A separate map would allow relationships between .screens to be defined, but I'm trying to think: what would those relationships would be used for in visual prototype? And if they are useful, would one map be enough?

The only thing that comes immediately to mind is the link in a map of .screens in a .story could represent transitions in some state machine defined by the implementation. I could see that being handy in some cases. However, if I could simply place .screens in arbitrary positions in the .story window, and if I could draw rectangles around arbitrary groups of .screen objects on that window then I could group them by the internal states they represent, or by package name, or by which future release each feature will be implemented or any other visual/logical grouping that I feel is appropriate in my UI visual sketch.

Feel free to quote, it's rare that a former submariner like me refrains from cursing long enough to be quotable! :)

Geeze I'm windy :p

A point I wanted to make is that "visual" is the key word to me.

If I can define what a .map represents, and if I can have multiple .map tabs for one .story collection, then that sounds much better than simply changing how .screen objects are rendered.

One issue a .map immediately brings to mind is the fact that a developer will likely want a .screen to know that it has been referenced from a .map. It seems to me like that requires that the .screen inherit properties from the .map objects that reference it.

Here's a "perfect world" use case example: User creates a .map tab named "Phase 1" and adds arbitrary .screen objects to the .map. The user defines a custom property for the .map "phase=1".

User does likewise for "Phase 2" and "Phase 3"

User creates another .map tab named "Startup Screens". User adds arbitrary .screen objects to it. User defines a custom property for the .map "state=startup"

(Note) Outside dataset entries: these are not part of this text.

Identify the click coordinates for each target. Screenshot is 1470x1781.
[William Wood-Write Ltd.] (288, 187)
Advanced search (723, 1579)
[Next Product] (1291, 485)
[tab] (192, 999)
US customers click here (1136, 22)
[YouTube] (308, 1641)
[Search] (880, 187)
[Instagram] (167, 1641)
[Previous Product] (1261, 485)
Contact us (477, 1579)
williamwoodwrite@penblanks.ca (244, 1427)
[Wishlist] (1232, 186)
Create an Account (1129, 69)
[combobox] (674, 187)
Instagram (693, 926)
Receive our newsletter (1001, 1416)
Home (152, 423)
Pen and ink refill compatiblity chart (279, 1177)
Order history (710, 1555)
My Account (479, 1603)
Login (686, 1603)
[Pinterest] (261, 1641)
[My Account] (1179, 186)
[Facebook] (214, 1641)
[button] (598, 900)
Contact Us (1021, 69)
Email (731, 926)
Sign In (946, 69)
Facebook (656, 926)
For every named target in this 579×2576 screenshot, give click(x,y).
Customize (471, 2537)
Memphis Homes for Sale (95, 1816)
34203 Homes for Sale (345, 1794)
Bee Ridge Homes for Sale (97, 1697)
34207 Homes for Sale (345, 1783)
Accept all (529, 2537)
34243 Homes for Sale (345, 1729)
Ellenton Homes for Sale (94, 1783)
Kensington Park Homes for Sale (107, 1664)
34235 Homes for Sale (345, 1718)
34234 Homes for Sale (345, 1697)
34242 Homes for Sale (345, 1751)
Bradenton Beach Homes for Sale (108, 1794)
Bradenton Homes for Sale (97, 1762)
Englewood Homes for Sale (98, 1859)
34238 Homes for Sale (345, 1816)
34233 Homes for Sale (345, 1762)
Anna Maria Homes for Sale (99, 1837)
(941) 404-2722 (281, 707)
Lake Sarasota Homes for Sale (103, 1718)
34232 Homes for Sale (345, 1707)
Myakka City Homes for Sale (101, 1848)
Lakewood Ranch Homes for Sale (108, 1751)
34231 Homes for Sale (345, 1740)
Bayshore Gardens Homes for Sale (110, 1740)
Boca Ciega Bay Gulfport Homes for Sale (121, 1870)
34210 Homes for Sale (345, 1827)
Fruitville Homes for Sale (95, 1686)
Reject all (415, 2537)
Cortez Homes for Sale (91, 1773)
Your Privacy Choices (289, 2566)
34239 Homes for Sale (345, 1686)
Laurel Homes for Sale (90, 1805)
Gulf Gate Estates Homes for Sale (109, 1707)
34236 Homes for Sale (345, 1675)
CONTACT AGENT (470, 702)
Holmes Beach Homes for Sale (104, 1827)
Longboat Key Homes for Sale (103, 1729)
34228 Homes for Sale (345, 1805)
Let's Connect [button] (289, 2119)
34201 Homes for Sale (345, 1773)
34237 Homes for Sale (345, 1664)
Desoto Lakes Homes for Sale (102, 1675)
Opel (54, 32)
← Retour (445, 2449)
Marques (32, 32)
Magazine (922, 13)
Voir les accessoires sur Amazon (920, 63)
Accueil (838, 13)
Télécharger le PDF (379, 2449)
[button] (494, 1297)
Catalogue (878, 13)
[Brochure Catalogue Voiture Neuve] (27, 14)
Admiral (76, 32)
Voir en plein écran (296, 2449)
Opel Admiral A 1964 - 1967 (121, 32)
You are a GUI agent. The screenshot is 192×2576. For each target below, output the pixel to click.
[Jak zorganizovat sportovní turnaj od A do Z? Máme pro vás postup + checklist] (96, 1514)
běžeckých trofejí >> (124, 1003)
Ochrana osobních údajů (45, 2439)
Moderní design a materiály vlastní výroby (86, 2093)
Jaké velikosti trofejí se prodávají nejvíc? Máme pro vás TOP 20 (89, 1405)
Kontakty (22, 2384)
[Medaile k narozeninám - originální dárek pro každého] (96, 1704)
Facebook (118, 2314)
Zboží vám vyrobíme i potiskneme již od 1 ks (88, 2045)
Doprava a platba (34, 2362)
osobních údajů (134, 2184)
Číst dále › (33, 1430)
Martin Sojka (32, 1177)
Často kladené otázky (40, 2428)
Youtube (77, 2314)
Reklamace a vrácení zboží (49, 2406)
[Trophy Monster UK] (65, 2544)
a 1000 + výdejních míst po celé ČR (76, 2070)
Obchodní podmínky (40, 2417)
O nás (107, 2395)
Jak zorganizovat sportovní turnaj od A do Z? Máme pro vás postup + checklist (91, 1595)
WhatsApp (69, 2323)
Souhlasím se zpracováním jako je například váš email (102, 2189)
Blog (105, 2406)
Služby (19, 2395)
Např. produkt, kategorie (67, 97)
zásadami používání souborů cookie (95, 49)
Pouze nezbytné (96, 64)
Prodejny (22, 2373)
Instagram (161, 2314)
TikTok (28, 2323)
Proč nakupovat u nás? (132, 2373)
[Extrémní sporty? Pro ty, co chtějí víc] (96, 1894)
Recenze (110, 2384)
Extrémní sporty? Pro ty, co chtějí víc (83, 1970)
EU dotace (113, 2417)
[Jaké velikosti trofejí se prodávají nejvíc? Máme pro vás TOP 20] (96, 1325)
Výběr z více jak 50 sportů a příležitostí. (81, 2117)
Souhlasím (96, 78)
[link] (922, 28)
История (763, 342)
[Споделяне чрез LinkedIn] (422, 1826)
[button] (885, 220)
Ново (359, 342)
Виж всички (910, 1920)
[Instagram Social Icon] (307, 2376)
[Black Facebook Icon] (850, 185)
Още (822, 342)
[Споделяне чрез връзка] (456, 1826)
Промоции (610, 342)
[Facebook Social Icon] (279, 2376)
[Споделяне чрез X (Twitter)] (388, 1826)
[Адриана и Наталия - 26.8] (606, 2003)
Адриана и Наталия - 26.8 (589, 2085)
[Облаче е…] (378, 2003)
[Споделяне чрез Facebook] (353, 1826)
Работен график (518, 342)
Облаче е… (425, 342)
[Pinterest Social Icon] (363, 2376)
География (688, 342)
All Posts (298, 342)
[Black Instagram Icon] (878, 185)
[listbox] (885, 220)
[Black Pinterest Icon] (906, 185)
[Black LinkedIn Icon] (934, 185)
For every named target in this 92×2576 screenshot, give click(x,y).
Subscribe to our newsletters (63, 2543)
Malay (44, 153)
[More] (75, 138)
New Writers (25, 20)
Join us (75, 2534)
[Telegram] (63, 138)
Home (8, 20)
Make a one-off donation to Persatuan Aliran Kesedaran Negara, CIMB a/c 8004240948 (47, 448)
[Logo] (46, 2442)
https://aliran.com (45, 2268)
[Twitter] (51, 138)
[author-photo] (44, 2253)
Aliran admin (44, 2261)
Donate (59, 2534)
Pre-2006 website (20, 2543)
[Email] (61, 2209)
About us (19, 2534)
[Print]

When the user opens a .screen object to edit it, they can see the inherited custom properties "{map}.phase=1" and "{map}.state=startup" in a Custom Properties window in Eclipse

I think the "phase=1" sort of feature is the most important for a visual sketch of the UI, to be able to show the customer which of their screens will be delivered in each phase.


I think what I am imagining is a little simpler than what you are proposing. In my view the storyboard editor would continue to exist as it is today. It will only be extended with an alternative view over screens that it contains. Like this:

Map/Flow Editor

You would be able to position screens freely, but relations between screens would be deduced automatically from screen links. So it's just a different and hopefully more clear view over the same set of screens that constitute a storyboard.